» **EXERCISE DESCRIPTION**
Output, word for word, the lines of this listing that fall between the line with "[button] (487, 2433)" and the line with "Sign Up (44, 2265)", counting both of those lines, and no others.

» **DATASET**
********

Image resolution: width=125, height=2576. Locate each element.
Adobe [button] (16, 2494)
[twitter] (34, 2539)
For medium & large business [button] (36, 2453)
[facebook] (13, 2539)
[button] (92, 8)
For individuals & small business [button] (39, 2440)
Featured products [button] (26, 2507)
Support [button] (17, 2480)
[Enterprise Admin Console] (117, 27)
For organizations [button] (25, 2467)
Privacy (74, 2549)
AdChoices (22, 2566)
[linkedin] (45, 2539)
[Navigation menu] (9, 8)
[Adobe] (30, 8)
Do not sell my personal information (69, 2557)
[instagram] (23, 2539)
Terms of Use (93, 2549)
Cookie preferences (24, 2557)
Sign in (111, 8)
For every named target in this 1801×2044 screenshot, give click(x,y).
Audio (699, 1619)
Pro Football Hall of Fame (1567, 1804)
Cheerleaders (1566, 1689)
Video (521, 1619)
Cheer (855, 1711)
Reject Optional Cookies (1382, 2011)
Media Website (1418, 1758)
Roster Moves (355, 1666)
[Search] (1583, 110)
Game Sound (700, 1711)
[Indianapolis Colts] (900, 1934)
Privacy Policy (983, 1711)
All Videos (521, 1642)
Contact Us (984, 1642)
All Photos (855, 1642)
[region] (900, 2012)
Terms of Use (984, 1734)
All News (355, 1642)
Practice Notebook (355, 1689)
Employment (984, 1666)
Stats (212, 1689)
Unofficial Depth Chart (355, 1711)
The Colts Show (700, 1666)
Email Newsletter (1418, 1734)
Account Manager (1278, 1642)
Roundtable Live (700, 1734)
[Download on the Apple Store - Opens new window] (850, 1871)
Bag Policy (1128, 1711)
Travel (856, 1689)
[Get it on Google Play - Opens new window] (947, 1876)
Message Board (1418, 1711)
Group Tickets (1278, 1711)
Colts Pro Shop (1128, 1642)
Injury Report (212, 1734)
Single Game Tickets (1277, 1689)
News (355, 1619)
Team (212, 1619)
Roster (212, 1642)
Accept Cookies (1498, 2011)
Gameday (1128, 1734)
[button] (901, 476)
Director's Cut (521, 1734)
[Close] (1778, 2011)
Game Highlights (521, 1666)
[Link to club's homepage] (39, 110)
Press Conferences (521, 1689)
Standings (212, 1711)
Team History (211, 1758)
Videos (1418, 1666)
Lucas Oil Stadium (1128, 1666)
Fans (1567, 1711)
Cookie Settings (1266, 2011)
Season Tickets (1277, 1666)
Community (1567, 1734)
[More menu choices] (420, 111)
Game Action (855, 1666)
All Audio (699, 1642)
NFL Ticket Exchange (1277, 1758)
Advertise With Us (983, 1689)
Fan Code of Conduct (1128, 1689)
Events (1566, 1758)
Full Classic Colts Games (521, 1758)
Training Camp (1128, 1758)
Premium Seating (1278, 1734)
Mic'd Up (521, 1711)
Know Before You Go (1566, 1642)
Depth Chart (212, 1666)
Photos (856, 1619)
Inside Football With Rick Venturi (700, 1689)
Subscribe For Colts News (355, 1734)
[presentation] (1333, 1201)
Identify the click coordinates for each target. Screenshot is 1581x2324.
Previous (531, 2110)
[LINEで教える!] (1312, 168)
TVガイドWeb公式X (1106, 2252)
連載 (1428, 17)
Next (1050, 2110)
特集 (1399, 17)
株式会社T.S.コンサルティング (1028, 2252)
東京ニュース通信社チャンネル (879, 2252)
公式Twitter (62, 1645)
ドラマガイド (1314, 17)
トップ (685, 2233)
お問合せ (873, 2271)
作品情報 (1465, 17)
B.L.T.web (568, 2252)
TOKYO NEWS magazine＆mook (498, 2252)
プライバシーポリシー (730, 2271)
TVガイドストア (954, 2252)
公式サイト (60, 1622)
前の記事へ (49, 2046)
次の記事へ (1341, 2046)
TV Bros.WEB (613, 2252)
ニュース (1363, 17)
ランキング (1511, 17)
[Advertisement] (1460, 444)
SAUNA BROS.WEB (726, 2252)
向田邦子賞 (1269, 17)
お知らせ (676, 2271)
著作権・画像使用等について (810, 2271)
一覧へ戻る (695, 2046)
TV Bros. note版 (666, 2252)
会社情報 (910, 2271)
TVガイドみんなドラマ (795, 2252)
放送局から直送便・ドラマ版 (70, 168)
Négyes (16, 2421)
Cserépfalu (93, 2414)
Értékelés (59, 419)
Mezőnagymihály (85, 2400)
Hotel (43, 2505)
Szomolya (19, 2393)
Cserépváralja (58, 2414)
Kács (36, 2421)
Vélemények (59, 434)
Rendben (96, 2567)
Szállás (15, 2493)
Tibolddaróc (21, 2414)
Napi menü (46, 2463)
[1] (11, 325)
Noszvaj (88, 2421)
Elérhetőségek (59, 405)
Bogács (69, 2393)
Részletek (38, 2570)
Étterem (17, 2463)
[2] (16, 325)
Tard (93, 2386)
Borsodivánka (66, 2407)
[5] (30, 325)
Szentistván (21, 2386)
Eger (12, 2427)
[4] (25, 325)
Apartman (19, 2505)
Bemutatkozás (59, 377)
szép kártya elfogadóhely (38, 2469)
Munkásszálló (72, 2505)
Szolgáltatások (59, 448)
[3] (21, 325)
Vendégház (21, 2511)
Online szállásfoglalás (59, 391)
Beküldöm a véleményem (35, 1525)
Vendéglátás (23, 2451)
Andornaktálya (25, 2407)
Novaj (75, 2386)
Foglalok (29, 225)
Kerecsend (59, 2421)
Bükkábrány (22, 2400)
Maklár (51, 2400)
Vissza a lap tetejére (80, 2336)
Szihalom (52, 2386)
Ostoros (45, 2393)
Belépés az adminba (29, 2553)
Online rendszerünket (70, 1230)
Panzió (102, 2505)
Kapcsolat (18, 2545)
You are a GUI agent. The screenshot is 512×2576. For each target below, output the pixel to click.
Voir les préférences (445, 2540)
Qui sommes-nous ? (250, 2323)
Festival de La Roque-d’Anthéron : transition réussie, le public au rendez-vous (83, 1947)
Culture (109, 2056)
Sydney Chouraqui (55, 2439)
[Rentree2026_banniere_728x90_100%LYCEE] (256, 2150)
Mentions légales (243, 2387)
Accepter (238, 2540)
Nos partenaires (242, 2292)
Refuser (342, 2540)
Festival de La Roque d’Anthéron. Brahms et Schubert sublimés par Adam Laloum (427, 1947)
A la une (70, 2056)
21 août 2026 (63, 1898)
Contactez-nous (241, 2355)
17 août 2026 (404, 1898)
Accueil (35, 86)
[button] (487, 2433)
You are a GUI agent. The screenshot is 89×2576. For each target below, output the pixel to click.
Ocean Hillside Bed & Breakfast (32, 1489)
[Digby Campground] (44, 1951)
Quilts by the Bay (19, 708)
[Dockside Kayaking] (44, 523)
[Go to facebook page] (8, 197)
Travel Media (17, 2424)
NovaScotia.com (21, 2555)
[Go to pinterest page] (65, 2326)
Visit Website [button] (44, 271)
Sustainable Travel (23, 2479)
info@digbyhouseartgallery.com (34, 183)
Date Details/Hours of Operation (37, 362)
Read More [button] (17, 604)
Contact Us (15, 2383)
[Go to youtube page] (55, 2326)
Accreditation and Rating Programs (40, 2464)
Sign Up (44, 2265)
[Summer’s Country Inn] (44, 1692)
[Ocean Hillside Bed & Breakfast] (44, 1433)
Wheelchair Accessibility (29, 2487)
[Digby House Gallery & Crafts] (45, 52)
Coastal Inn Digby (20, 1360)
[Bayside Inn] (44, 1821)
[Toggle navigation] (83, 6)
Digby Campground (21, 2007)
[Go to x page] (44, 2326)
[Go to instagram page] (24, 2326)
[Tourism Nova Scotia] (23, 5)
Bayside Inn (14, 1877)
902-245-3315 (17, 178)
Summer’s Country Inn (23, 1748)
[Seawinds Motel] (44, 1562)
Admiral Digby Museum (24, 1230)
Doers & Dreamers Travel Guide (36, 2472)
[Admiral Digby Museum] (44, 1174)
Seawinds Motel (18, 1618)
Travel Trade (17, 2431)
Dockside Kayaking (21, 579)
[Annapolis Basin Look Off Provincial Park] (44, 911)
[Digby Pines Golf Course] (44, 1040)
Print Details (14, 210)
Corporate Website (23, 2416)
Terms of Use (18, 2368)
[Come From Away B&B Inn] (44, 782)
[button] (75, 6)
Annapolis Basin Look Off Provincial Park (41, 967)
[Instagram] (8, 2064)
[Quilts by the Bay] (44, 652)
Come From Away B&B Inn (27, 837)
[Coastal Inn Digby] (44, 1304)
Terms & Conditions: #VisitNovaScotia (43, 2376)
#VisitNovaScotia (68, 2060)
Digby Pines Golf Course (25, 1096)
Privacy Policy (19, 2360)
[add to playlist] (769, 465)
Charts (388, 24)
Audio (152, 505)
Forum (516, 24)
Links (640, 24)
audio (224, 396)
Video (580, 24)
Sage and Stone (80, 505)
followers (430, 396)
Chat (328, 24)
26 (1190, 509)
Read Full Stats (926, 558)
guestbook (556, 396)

********

» **SOLUTION FOR THIS EXERCISE**
[button] (487, 2433)
You are a GUI agent. The screenshot is 89×2576. For each target below, output the pixel to click.
Ocean Hillside Bed & Breakfast (32, 1489)
[Digby Campground] (44, 1951)
Quilts by the Bay (19, 708)
[Dockside Kayaking] (44, 523)
[Go to facebook page] (8, 197)
Travel Media (17, 2424)
NovaScotia.com (21, 2555)
[Go to pinterest page] (65, 2326)
Visit Website [button] (44, 271)
Sustainable Travel (23, 2479)
info@digbyhouseartgallery.com (34, 183)
Date Details/Hours of Operation (37, 362)
Read More [button] (17, 604)
Contact Us (15, 2383)
[Go to youtube page] (55, 2326)
Accreditation and Rating Programs (40, 2464)
Sign Up (44, 2265)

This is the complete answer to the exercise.